BEING EXPOSED TO various music genres since young in a family of music lovers, music was something that was always there for her. Jaime could be said to be a natural when it comes to being a singer-songwriter, but what exactly ignited the spark in writing her own songs? The answer lies in none other than Damien Rice's "Cannonball", an artist whose music she discovered at the age of 16, propelling her forward in advancing her skills and attempts in composing songs with the guitar.

"Skin" is Jaime's debut single bred out of loneliness from just embarking on her undergraduate studies in Canberra. She described the song being constructed around the chord progression of Ray Lamontagne's "Be Here Now" and from merging the feelings she acquired from indulging herself in songs revolving around Troubadour themes (think lost love, unrequited love and forbidden love). Having "Uninvited" by Alanis Morisette as her primary inspiration for the delivery of the song, "Skin" starts off slow, safe and sparse before building up to a dramatic final chorus with distortion guitars, strings and heavy drums where it sounds more agitated and emotional. With the intention to induce some kind of discomfort within the listener, the song seemingly does not have a proper closure or resolution.

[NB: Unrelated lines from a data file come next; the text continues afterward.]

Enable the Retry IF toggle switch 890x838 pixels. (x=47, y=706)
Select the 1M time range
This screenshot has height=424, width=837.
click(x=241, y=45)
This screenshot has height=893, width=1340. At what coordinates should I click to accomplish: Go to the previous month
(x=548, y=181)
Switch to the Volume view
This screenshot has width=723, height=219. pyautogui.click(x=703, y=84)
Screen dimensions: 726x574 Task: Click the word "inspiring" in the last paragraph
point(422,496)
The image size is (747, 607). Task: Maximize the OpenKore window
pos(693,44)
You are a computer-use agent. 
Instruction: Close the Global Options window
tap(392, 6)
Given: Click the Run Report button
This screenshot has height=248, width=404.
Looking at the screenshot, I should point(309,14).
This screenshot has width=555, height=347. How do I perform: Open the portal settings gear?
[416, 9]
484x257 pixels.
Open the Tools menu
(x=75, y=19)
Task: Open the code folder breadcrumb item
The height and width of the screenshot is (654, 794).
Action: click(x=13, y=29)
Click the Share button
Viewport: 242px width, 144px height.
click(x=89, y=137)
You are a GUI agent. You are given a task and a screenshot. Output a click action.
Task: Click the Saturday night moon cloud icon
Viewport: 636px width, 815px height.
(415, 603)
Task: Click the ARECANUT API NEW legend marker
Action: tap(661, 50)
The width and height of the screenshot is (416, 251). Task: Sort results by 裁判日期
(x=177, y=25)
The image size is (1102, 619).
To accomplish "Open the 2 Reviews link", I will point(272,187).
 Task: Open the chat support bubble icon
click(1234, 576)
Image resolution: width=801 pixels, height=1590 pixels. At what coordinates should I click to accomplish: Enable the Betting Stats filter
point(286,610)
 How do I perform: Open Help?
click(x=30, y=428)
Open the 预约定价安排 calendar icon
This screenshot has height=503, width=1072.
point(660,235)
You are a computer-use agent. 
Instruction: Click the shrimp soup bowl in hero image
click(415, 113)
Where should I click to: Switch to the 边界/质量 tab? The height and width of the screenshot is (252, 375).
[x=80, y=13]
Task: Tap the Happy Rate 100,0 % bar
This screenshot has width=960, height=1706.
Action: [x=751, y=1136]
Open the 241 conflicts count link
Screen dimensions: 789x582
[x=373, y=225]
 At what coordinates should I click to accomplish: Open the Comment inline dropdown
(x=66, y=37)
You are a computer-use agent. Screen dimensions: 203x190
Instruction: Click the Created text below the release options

Beauty doesn't have to be perfect. I think as a musician, there were times when I was caught up with making very polished music using high-quality instruments, sophisticated effects and production tools, but then I listen to Damien Rice and local bands such as Hanging Up the Moon and Lemonpuffs, and I remember that those wants can be very superficial. The recording quality doesn't have to be perfect, you can accidentally record cricket noises into the track and you can have a slightly out-of-tune guitar, but if you sing the words and play the instruments sincerely, the listener will be able to detect that, and that music will be beautiful.

Holding her prized guitar in hand, be it during gigs, writing a song or doing a cover, Jaime has grown to be very comfortable and slightly over-reliant on the said musical instrument. It certainly goes without saying that her sense of touch, whenever she brandishes her guitar, is a sense of familiarity and comfort.


How comfortable do you feel in your own skin and what would you say to girls who feel unconfident about themselves?


I'd like to think that I am becoming more comfortable with being myself and less self-conscious as I get older. So I guess what I'll say is, dealing with insecurities and self-esteem issues is a phase and a part of growing up. Try not to be too caught up with them, because they will eventually pass.

From what I've experienced as a local singer-songwriter: there is no better time than now to start doing music in Singapore. The community has gotten a lot stronger and people in the industry are always ready to help one another. Although it is easy to be caught up with fame and popularity and social media presence, remember that this is not a competition. Do music for the love of it, be open to learning and be always look out for opportunities for you to contribute to the scene.

Jaime's second single "To Lost Love" will be on the radio soon. Her debut self-titled EP will be available online mid-April while the EP launch will be held in mid-May where she will be playing in a full band, having Linying and HubbaBubbas to open for the launch.